The British Medical Association, which gave respectability to calls for the medicinal properties of the drug to be explored, backed the legalization of cannabinoids—not cannabis itself—to treat MS and other conditions.

But there has been a growing lobby in Britain for legalization of marijuana itself. A number of judges and police officers are among those who think criminalization is a mistake.

Next year about two dozen volunteers will be allowed to inhale a small dose of cannabis as part of the first human clinical trials. They will be exempt from prosecution under the terms of a Home Office license.

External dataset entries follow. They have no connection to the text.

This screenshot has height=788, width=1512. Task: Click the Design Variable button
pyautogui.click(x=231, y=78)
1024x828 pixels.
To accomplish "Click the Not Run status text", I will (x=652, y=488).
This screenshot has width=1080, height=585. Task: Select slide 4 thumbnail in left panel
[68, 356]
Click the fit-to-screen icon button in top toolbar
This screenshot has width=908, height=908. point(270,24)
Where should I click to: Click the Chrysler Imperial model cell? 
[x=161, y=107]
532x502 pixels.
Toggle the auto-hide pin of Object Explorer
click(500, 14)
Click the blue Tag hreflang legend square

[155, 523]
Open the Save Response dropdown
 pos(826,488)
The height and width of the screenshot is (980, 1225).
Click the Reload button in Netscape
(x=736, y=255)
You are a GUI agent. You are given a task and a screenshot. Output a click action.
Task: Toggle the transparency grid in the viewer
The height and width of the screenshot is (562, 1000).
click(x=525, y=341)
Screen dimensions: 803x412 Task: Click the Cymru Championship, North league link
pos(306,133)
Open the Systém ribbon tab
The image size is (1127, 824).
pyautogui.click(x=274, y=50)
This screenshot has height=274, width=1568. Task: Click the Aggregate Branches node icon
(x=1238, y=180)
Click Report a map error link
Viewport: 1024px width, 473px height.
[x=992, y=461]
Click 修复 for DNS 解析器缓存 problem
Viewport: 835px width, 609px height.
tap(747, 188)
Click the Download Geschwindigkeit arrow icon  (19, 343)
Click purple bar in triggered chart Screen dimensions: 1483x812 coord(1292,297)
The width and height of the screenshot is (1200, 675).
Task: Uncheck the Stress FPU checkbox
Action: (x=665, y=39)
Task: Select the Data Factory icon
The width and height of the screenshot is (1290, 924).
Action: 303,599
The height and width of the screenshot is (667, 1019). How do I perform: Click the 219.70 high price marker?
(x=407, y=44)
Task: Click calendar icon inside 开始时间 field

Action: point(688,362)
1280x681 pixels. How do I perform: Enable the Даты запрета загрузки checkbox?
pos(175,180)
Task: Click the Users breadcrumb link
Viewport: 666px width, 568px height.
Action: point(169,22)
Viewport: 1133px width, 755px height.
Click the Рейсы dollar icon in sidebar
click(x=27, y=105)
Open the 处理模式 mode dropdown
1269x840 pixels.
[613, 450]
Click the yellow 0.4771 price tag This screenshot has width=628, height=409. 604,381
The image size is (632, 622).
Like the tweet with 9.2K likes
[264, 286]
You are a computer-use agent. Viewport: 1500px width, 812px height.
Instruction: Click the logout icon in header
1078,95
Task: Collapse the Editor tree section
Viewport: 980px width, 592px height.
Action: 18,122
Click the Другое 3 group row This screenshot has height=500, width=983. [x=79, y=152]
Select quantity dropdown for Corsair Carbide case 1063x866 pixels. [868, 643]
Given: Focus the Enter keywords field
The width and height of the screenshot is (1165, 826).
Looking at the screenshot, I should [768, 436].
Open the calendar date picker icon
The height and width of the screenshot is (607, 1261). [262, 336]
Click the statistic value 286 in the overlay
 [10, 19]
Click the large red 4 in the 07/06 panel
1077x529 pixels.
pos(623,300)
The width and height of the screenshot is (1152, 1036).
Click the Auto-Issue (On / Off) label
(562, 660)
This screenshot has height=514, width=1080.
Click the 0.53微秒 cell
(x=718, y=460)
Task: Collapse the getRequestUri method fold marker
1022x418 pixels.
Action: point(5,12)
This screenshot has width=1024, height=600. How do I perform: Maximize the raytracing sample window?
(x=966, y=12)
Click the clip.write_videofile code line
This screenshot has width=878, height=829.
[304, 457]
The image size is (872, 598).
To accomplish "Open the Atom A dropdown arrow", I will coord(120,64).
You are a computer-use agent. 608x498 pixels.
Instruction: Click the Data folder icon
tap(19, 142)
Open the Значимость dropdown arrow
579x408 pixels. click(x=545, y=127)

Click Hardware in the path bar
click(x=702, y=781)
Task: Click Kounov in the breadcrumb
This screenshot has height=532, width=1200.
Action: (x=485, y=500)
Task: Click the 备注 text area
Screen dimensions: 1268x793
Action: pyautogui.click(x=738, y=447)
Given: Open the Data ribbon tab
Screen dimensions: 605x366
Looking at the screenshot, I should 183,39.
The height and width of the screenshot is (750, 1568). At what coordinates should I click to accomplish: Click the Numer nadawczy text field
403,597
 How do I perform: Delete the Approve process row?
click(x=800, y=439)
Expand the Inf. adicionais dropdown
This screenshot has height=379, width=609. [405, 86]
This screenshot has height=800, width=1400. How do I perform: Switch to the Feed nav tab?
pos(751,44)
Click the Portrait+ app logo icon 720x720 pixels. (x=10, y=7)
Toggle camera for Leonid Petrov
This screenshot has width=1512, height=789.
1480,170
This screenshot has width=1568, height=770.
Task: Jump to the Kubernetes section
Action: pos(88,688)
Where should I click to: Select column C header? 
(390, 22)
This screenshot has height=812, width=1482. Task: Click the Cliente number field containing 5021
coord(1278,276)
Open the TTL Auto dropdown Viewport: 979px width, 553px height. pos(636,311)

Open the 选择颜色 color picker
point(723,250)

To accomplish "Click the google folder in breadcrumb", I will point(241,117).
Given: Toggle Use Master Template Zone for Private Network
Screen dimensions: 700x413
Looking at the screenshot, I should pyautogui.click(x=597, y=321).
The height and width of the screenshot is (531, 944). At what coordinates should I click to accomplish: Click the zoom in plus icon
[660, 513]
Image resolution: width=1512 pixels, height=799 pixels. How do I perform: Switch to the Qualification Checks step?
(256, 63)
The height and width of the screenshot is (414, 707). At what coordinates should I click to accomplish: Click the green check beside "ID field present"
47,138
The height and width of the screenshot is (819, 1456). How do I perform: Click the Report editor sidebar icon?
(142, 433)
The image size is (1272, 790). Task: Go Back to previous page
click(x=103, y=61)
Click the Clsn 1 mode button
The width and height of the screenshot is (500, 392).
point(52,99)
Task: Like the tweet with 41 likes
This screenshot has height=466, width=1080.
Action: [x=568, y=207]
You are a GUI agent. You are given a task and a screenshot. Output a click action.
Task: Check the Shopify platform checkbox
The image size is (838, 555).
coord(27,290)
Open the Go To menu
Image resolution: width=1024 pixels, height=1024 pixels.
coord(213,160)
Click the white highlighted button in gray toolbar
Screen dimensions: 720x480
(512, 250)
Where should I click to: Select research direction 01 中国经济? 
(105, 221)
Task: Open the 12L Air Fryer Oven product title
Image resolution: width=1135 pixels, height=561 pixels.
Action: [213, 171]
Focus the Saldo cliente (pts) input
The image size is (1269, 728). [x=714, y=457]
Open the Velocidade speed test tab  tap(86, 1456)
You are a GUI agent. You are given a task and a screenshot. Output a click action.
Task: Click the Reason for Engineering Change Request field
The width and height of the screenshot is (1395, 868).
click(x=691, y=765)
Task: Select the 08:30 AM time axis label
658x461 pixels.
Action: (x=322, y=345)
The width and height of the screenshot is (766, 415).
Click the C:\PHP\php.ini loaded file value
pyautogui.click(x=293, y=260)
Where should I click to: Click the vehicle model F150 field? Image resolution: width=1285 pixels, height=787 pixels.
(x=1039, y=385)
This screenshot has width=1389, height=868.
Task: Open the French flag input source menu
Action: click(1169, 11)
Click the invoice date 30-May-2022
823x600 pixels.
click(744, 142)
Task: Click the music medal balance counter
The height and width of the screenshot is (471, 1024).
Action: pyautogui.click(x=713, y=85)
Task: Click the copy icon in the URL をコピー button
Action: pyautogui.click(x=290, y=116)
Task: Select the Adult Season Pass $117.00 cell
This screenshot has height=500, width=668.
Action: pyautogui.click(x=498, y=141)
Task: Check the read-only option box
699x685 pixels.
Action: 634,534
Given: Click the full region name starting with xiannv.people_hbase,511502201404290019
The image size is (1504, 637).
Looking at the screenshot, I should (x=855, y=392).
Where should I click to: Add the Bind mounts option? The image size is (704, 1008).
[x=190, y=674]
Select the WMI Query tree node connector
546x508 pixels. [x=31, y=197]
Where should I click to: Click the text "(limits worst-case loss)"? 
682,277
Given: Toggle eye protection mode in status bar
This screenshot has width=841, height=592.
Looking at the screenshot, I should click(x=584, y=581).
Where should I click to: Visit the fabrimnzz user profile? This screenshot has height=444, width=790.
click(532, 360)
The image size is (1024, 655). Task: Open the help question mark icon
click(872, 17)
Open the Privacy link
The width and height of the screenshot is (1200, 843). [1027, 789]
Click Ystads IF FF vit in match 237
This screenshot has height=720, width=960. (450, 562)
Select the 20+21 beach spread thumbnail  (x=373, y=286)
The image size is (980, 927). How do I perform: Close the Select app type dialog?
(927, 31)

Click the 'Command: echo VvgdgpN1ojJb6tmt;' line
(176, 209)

Guy said he thought the beneficial effect of the drug occurred within the first minute of inhaling smoke from a joint, and that the psychotropic effect came only later once a much larger quantity had reached the brain.

Asked how he proposed to deliver the drug into the patient’s system, he said: "I have changed my mind five times in the last six months." His current feeling was that inhaling brought fast pain relief.

"The smoking route is very, very intriguing indeed," he said. But he was not proposing any sort of reefer—it would more likely be "something between an aerosol and a vaporizer." There were, however, people who claimed the effects of cannabis lasted longer if they ingested it orally.

Guy has spent some $16 million so far in his marijuana project and has invested in a Dutch medicinal marijuana breeding company called HortaPharm BV, which has the biggest "living library" of marijuana plants in the world. GW Pharmaceuticals is about to begin seeding in a secret, high-security greenhouse complex in the south of England.

Besides helping to lessen pain and spasticity, marijuana is also said to alleviate nausea in patients taking anti-cancer drugs. There is also evidence that it may stimulate the appetites of AIDS patients and assist in the treatment of glaucoma.

(Distributed by Scripps Howard News Service.)

From the London Times
July 29, 1998

Cannabis research gets growing

BY A CORRESPONDENT

A GROUP of patients will be allowed to inhale cannabis fumes next year at the start of the world’s first large-scale study into the drug’s medicinal effects.
(Ed. note: Think about that for a moment.)
The Home Office has licensed GW Pharmaceuticals to grow thousands of potent cannabis plants for research. About two dozen patients are expected to take part in an initial trial which will test tolerability and dose levels. The research is aimed mainly at investigating the potential of cannabis to relieve pain and muscle spasms.

Patients in the pilot study are likely to suffer from multiple sclerosis, spinal injuries and the "phantom limb" pain that often follows amputation.

Seeding is about to begin at a £4 million greenhouse complex in the South of England. The Home Office and Special Branch advised on security for the secret site with up to 20,000 cannabis plants.

The patients will be taking an extract of whole cannabis - not isolated chemicals -

and will take in its vapour through inhalers.Geoffrey Guy, founder and chairman of GW Pharmaceuticals, said: "Inhaling allows more rapid absorption of the plant compounds than taking cannabis orally."

Dr Guy, who gave evidence yesterday to the House of Lords Science and Technology Select Committee, said that the trial patients would not be getting "high" on cannabis.

The amount of the drug needed to relieve pain or prevent muscle spasms was below this level. When people experienced a "high" from cannabis they were, in effect, taking an overdose, he said.

He expected a "flood" of patients volunteering to take part in the trials. Some would already have experience of cannabis while others would be taking the drug forthe first time.

A recent survey by Disability Now magazine showed that almost 98 per cent of its readers supported the legalisation of cannabis, and 67 per cent said that they had taken cannabis for medicinal reasons.